Coś podobnego mówił i o Kindze. Że wybrała bogatszego narzeczonego, Jadwiga dowiedziała się od jej matki, z którą chodziły do jednej szkoły i przyjaźniły się, mając nadzieję, iż ich dzieci się pobiorą. Spotkały się przypadkiem w sklepie, a tamta podzieliła się nowiną. Przeprosiła za wybór córki.

– Cudów nie powinno być za wiele. A nie znudzi ci się życie z cudem? – ironicznie spytała Jadwiga.

– Mamo, nie śmieszne.

– I nie śmieję się. Opowiedz mi o niej. Co w niej takiego cudownego?

– Dlaczego przyczepiłaś się do tego słowa? – Krzysiek zawahał się. – Jest nauczycielką, uczy polskiego i literatury, choć dopiero pierwszy rok. Poważna, oczytana. Dobrze mi z nią.

– A rodzice?

– Tata inżynier, a mama zajmuje się domem.

– I przyjechała z… – Jadwiga nie dokończyła, czekając, aż syn to zrobi.

– A co to za różnica, skąd przyjechała? – oburzył się Krzysiek.

– Rzeczywiście. Więc nie jest stąd. Mieszkacie tutaj?

– jeżeli masz coś przeciwko, wynajmiemy mieszkanie. – Krzysiek wpatrzył się matce w oczy.

– Nie, wcale nie. Będę tylko szczęśliwa. Co ja sama będę robić? Będę czekać na wnuki. jeżeli się nie dogadamy, wtedy się wyprowadzicie.

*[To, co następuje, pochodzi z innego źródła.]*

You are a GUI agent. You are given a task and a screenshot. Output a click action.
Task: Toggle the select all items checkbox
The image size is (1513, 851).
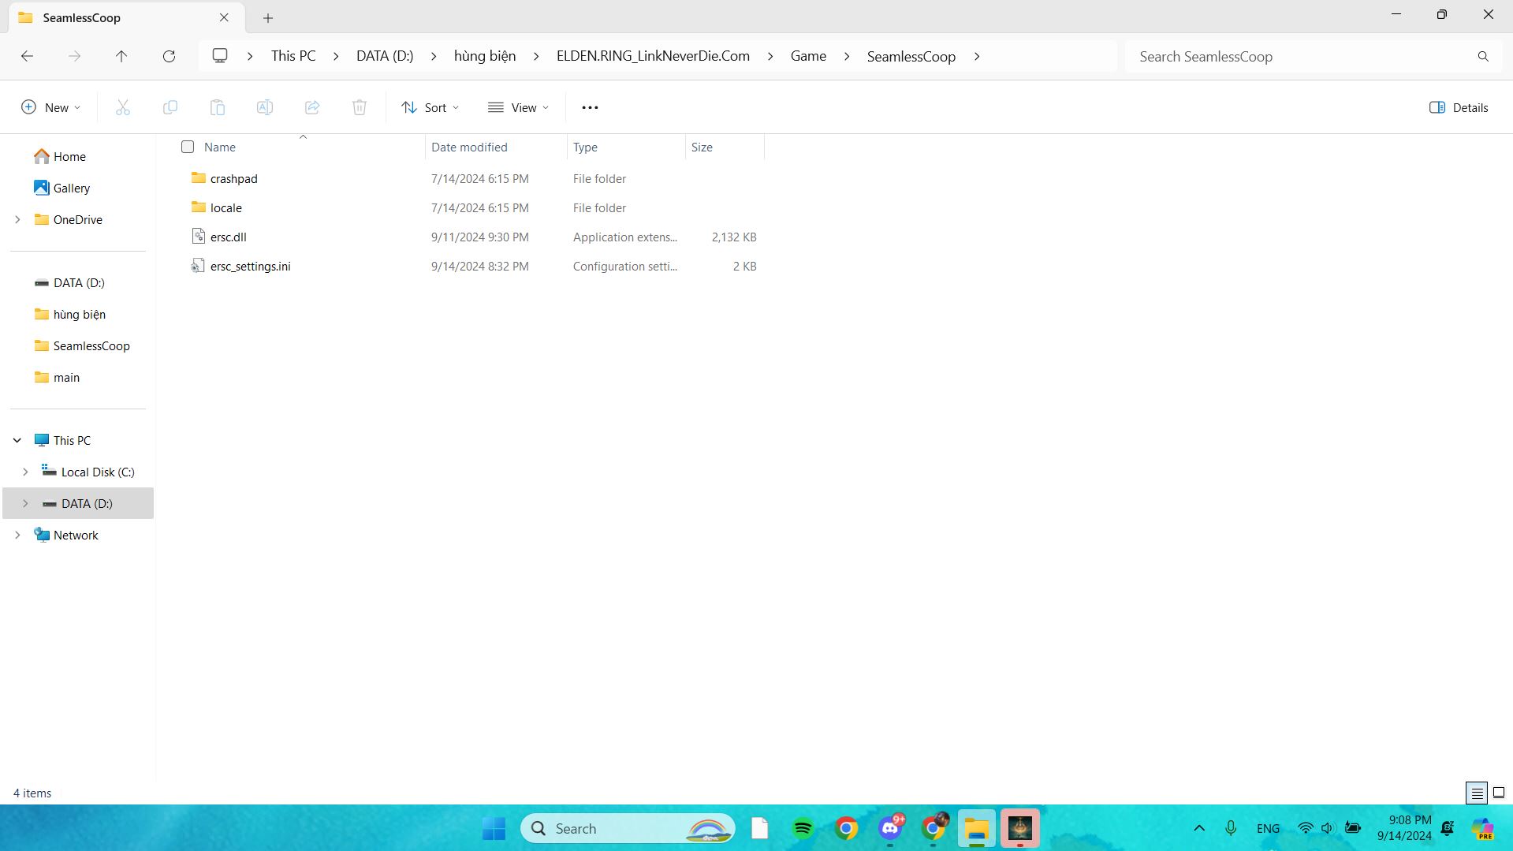pyautogui.click(x=188, y=147)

– Kasia nie chce się spieszyć z dziećmi, chce najpierw popracować, zdobyć doświadczenie.

– Kasia nie chce, Kasia postanowiła… – przedrzeźniała Jadwiga. – Dobrze, zaproś na obiad swoje cudo. – Jadwiga wstała od stołu i zabrała pusty talerz do zlewu.

– Jesteś najlepszą mamą na świecie – Krzysiek też wstał.

– Mam nadzieję, iż o tym nie zapomnisz, gdy się ożenisz.

Jadwiga zmywała naczynia, a sama rozmyślała. „Nauczycielka, więc wszystkie wieczory spędzać będzie na sprawdzaniu zeszytów, przygotowywaniu się do lekcji, a weekendy – na wycieczkach z klasą…” – westchnęła. – Jak gwałtownie Krzysiek wyrósł, już się żeni. Szkoda, iż mąż nie dożył”.

Od wczesnego ranka w sobotę Jadwiga czarowała w kuchni. Krzysiek długo przeglądał się w lustrze, dobierając koszulę i krawat. Potem wyszedł po Kasię.

Jadwiga próbowała wyobrazić sobie tę cudowną nauczycielkę, ale na myśl przychodziła jej tylko Beata Tyszkiewicz grająca w jakimś starym filmie.

Kasia okazała się drobną, niską dziewczyną z długimi prostymi włosami i dużymi oczami. Nie można było nazwać jej pięknością, na ulicy przeszłaby niezauważona. Jadła mało, powściągliwie chwaląc każde danie. Wino tylko muśnieła ustami. Patrząc na nią, nie pił też Krzysiek.

– Nie krępuj się, Kasiu – zachęciła ją Jadwiga.

„Onieśmielona, boi się mnie. Pierwszy raz poznaje matkę narzeczonego” – pomyślała Jadwiga. – „Co syn w niej znalazł? A może żeni się na złość Kindze? Ach, Kinga, Kinga…”

Dwa miesiące później odbył się skromny ślub. Przyjechali rodzice Kasi. Mama też drobna, zalękniona, małomówna. Tata żartował, opowiadając, iż jako nastolatek zakochał się w Kasi z filmu, dlatego tak nazwał córkę.

– Postać grana przez Beatę Tyszkiewicz. Lepiej byłoby córkę nazwać na cześć pięknej aktorki – nie powstrzymała się Jadwiga.

– Mówiłam mu to samo, ale uparł się – cicho odezwała się mama Kasi, spojrzała na męża, spuściła oczy i zamilkła na resztę wieczoru.

– A ciebie na cześć królowej Jadwigi nazwano? – nie pozostał dłużny ojciec.

– Gdyby. Rodzice chcieli syna, imię wybrali wcześniej. Tak zostałam Jadwigą.

Dziwna była ta para. Ojciec pił, wychwalał córkę, mądralę i piękność. Mama jadła mało, milczała, siedziała wyprostowana, jakby połknęła kij.

Krzysiek pokazał rodzicom miasto. W prezencie przywieźli stos pościeli, kołder… Słowem, wyprawili córce huczne wiano w starym stylu. Ojciec był głową rodziny. Mama nie mogła kroku postąpić bez jego wiedzy. To dziś rzadkość. Jadwiga też nie pozostała dłużna, obdarowała ich prezentami przedPo latach wspólnego życia, gdy na stole znów pojawiły się ziemniaki z cebulką, a wnuki wesoło biegały po domu, Jadwiga uśmiechnęła się i pomyślała, iż prawdziwe cuda dzieją się powoli, ale realizowane są najdłużej.